MANUAL DESIGN - Ole Jensen Nov-Dec 2020

Ole Jensen, designer and ceramist DK
EXHIBITION 19 November - 23 December 2020
Manual Design & Design Manual.. stoneware pieces & thoughts by Ole Jensen.
A humorous and understated, - but also deeply serious approach to archetypes, use function and things for use on the table and in the kitchen.

Designer and ceramist Ole Jensen shows and describes the individual things and processes with a nice and fun approach in thought and action to what lies in creating a new design .. - or just making a utility item we all know, but otherwise not analyses further.

Ole Jensen shows in his DESIGN MANUAL that there is a whole world of possibilities and expressions that could have a worthy place for both extra reflection - and for use in the kitchen.
Things get their own story, and the work of the hand helps to give it a very special expression and warmth.
All pieces are made by hand in stoneware with and without glaze depending on intuition, thought and idea.

OLE JENSEN - About Manual Design and Design Manual
As a potter and designer, with a significant interest in things with a function, it has always been an essential part of practice to get the potential of the craft utilized in relation to the concept of design.
With the desire to once again maintain the function and action, and the ambition to make the project as free and open as possible, I set up work themes such as: Free Design?
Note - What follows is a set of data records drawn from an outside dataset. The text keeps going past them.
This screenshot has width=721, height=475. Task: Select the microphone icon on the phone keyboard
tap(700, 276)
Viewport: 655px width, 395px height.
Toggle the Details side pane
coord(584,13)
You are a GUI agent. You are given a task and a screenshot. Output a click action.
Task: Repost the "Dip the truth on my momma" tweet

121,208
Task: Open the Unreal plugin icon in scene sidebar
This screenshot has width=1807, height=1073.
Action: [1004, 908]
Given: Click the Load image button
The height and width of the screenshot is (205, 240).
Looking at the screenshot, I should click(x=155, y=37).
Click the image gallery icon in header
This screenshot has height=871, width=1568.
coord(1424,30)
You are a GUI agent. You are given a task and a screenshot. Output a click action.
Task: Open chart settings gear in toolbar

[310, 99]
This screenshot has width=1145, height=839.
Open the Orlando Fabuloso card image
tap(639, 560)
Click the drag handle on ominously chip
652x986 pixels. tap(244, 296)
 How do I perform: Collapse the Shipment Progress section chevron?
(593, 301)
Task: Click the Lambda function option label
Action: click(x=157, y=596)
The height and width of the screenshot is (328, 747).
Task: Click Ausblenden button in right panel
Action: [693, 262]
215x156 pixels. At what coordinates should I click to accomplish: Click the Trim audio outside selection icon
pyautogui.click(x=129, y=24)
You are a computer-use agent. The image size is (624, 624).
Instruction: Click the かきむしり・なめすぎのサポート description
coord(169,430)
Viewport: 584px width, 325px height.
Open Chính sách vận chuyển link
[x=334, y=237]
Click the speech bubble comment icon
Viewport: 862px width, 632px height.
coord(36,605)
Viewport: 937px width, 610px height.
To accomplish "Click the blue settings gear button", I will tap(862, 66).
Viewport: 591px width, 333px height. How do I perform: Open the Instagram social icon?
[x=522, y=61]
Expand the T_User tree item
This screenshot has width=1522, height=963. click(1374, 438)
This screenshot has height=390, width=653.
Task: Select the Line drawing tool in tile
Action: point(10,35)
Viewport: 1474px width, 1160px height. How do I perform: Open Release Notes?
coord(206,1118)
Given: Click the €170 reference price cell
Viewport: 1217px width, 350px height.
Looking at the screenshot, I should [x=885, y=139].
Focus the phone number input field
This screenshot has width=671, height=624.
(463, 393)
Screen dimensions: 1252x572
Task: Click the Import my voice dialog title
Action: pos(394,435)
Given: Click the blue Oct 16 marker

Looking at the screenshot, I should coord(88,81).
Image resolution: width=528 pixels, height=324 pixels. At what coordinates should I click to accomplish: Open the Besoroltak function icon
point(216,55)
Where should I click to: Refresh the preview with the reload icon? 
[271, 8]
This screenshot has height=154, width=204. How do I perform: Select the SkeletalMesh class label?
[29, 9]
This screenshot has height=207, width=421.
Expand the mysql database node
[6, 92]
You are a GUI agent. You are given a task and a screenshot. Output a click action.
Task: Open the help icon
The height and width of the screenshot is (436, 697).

Wild Functional? Absolutely handmade applied art? Manual Design?

It made for a good work ethic and surprising and straightforward expressions.
This could be: quickly modelling a raised dish that clearly shows to be set up.
Or quickly modelling a flower water jug that clearly shows its speciality.
Or quickly modelling a sieve that clearly shows to be just a sieve.
Regardless of whether things are beautiful or ugly, straight or crooked, but only about each thing expressing its own function in an easy and free way.
There are almost no limits to what functionalities can be attacked that way.
And this is how the initial experiment went.
Elitist or popular? Here it is almost the same.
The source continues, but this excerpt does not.